Exercise: In the listing that follows, locate the line containing "隐私政策 (85, 1529)" and the line containing "Cosmo Bag by Mint (156, 451)". Retype exactly those two lines and every line between them, and nothing more.

═══ Information shown

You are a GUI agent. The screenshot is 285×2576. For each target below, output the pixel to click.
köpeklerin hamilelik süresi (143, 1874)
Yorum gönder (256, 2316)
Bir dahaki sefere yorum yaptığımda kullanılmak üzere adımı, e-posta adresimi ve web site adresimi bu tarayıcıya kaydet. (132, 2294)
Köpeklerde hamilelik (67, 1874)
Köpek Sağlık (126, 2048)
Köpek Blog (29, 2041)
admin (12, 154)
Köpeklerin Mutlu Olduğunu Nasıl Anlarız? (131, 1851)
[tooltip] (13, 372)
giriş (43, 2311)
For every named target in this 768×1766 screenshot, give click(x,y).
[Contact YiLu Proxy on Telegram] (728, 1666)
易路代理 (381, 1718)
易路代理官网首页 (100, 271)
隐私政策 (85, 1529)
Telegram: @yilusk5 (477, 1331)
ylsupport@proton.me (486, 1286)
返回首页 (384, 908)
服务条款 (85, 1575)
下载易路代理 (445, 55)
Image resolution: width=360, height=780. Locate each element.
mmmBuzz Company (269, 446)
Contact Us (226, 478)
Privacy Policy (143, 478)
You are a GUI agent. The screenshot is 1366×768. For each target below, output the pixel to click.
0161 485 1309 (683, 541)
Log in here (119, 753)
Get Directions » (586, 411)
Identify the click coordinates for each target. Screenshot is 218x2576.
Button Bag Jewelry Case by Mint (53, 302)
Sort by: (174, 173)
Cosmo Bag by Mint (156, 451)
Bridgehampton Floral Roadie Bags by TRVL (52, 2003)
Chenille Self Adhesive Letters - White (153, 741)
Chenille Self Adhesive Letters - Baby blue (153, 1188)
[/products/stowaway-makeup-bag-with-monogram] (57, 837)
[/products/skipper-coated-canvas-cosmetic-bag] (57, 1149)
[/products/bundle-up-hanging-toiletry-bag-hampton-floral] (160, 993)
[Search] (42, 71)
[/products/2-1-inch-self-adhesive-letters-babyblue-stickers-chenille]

══════

Answer space:
隐私政策 (85, 1529)
Telegram: @yilusk5 (477, 1331)
ylsupport@proton.me (486, 1286)
返回首页 (384, 908)
服务条款 (85, 1575)
下载易路代理 (445, 55)
Image resolution: width=360, height=780. Locate each element.
mmmBuzz Company (269, 446)
Contact Us (226, 478)
Privacy Policy (143, 478)
You are a GUI agent. The screenshot is 1366×768. For each target below, output the pixel to click.
0161 485 1309 (683, 541)
Log in here (119, 753)
Get Directions » (586, 411)
Identify the click coordinates for each target. Screenshot is 218x2576.
Button Bag Jewelry Case by Mint (53, 302)
Sort by: (174, 173)
Cosmo Bag by Mint (156, 451)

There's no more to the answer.